Umweltbelastung

Umwelt

978-3-14-100759-6 | Seite 14 | Abb. 2 | Maßstab 1 : 1.500.000
Umweltbelastung |  | Umwelt | Karte 14/2

Informationen

Die Karte zeigt die Entwicklung der Binnengewässergüte und der Luftgüte in Mecklenburg-Vorpommern seit 1990 bzw. 1993. Darüber hinaus werden verschiedene Umweltrisiken dargestellt.

Binnengewässergüte
Die Entwicklung der Binnengewässergüte wird im Kartenbild in vier Gruppen dargestellt. Die meisten Gewässer zeigen seit 1990 eine gleichbleibende Qualität oder eine leichte Verbesserung. Nur auf wenigen, kleineren Flussabschnitten hat sich die Wassergüte verschlechtert. Deutlich verbessern konnte sich die Gewässergüte der Recknitz, der Barthe und des Augrabens.

• _Gegebene Daten_:
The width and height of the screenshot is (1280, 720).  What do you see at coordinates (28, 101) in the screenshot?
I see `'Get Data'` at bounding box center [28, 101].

• _Aufgabe 1_:
Bei welchen Gewässern hat sich laut dem Lesetext zur Umweltbelastung in Mecklenburg-Vorpommern die Gewässergüte deutlich verbessert?
• _Aufgabe 2_:
Führe den Lesetext zur Umweltbelastung in Mecklenburg-Vorpommern weiter.

• _Deine Antwort 1_:
Bei der Recknitz, der Barthe und dem Augraben.

• _Deine Antwort 2_:
Die Ursachen für die Qualitätsverbesserung sind die Einführung von Umweltauflagen, der Ausbau von Großkläranlagen sowie die Verringerung der Einträge durch die Landwirtschaft. Heute sind alle Binnengewässer Mecklenburg-Vorpommerns lediglich gering bis mäßig belastet.

Luftgüte
Die Entwicklung der Luftgüte wird in der Karte mithilfe der Belastungen durch Stickstoffdioxid (NO₂) und Schwefeldioxid (SO₂) dargestellt. Stickstoffdioxid-Emissionen stammen überwiegend aus Verbrennungsprozessen in Motoren und Feuerungsanlagen, Schwefeldioxid entsteht bei der Verbrennung von Kohle und Öl zur Erzeugung von Wärme und Strom. Die Emissionswerte werden durch ein bundesweites Netz an Verkehrsmessstationen und ländlichen Messstationen erfasst.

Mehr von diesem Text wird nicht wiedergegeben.